● **INFORMATION GIVEN**:
====
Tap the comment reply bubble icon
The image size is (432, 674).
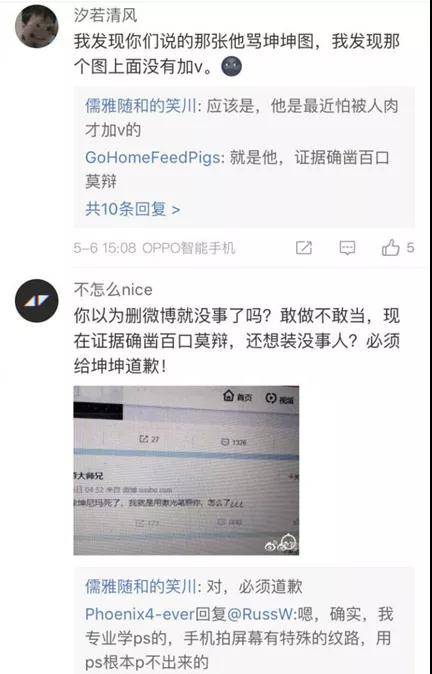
====
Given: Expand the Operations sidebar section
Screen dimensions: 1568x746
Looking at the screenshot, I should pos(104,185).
====
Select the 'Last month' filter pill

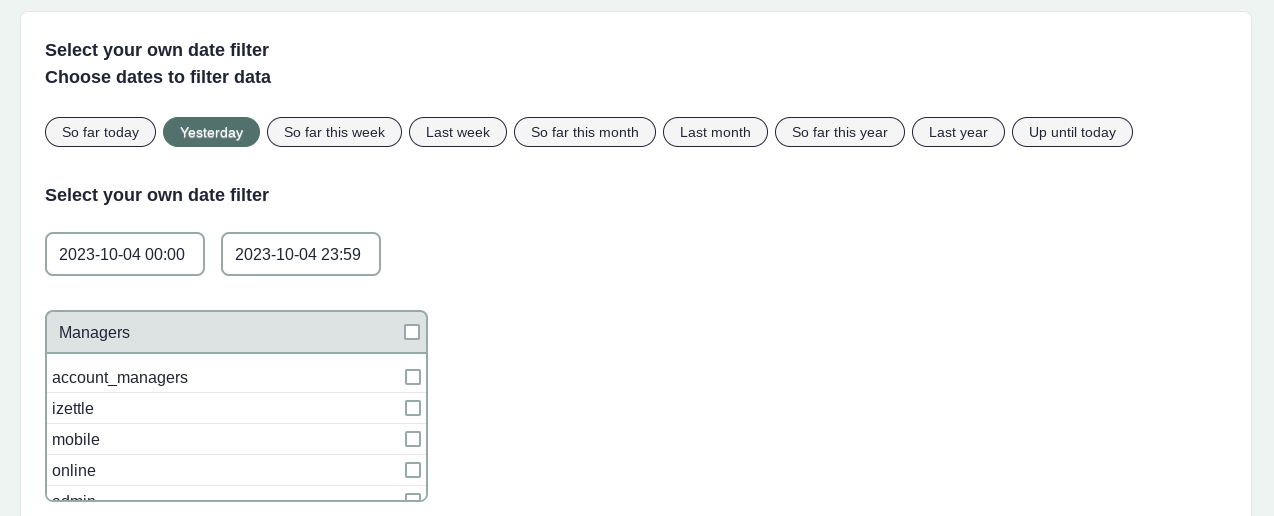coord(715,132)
====
● **WHAT IS EXPECTED**: The response should be the listing above, limited to the lines between the one holding "Tap the comment reply bubble icon" and the one holding "The image size is (432, 674).", inclusive, reproduced exactly.

● **ANSWER BOX**:
Tap the comment reply bubble icon
The image size is (432, 674).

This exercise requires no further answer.